Was ist das für ein Gott, den wir hier verehren, und auf den wir in diesen heiligen 40 Tagen zugehen wollen???

Ist das ein Gott, den wir dauernd bei Laune halten müssen mit schweren Dingen, die wir uns auferlegen??

Ein Gott, der Opfer will - je größer desto besser --- je härter um so lieber?

Je mehr weh es tut, um so mehr freut sich dieser Gott?????

Oder ist er nicht vielleicht doch ganz anders: Ein Gott, der keine schweren Bußübungen und Verrenkungen will, sondern Barmherzigkeit, Gerechtigkeit, Frieden -- sondern ein Gott, der Menschen sucht, die miteinander teilen und füreinander da sind - im Gebet und in Taten?

Ist das ein Gott, den man fürchten muss -- oder ein Gott, den man lieben kann?

Die Antwort muss wohl jede und jeder selbst suchen.

Gott schenkt uns die Zeit dazu -- 40 Tage als Zeit des Heiles und der Gnade.
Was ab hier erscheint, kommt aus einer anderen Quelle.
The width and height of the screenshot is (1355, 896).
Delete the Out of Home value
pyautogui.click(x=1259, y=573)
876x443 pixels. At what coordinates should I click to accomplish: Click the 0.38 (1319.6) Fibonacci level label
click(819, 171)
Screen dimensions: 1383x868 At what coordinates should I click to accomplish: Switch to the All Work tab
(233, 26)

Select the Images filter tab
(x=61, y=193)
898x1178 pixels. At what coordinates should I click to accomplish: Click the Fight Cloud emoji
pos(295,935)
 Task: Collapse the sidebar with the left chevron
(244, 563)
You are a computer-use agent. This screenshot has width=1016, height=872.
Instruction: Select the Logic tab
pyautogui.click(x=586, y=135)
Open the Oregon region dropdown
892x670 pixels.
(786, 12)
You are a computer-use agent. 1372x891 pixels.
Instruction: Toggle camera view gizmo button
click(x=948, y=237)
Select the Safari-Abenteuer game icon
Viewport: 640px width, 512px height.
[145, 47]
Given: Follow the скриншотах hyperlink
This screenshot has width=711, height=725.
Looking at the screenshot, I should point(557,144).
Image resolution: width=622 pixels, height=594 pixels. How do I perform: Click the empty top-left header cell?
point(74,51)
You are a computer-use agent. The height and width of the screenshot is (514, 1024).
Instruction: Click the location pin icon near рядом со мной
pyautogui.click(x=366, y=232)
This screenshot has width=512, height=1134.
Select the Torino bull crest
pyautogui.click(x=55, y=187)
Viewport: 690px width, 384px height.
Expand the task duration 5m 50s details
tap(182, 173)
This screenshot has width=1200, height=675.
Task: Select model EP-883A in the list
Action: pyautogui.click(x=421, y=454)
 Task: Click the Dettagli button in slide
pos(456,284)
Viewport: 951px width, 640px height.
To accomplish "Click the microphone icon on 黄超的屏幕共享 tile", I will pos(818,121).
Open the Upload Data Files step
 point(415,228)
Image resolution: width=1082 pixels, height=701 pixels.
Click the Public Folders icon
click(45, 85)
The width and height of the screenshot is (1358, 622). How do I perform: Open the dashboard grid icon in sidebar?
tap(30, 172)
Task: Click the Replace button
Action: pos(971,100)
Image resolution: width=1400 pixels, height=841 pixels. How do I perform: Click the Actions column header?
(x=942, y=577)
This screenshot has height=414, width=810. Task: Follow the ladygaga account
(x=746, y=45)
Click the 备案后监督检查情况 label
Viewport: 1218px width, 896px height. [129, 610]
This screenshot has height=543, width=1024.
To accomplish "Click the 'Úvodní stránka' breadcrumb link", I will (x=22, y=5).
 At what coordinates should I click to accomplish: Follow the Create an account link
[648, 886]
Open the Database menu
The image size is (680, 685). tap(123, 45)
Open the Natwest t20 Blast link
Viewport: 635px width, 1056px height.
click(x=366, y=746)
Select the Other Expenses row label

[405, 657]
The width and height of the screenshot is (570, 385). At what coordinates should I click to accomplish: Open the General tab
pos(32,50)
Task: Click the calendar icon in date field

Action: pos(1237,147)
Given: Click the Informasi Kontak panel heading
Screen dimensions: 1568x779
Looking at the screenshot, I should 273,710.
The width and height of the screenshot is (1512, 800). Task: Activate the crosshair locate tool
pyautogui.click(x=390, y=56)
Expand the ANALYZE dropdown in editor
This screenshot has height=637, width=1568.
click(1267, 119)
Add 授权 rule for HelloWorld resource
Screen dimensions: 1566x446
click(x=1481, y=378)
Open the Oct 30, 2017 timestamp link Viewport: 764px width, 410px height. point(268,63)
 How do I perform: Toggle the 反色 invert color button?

Ich will dir Segen schenken in Fülle, so sagt Gott zu Abraham ---- so viel Segen, dass Abraham ihn gar nicht alle für sich behalten kann, sondern selbst zum Segen wird für andere. Das ist die Zusage Gottes.

Und diese Segens-Zusage Gottes, liebe Schwestern und Brüder, die gilt auch uns – damit auch wir Segen sind für andere.

Ich wünsche Ihnen eine fruchtbare Fastenzeit -
als eine spannende Zeit mit einem Gott, der schon unser Leben will, sogar unser ganzes Leben --
aber eben nicht als Opfer für sich selbst,
sondern damit es zum Segen wird - für uns und für andere.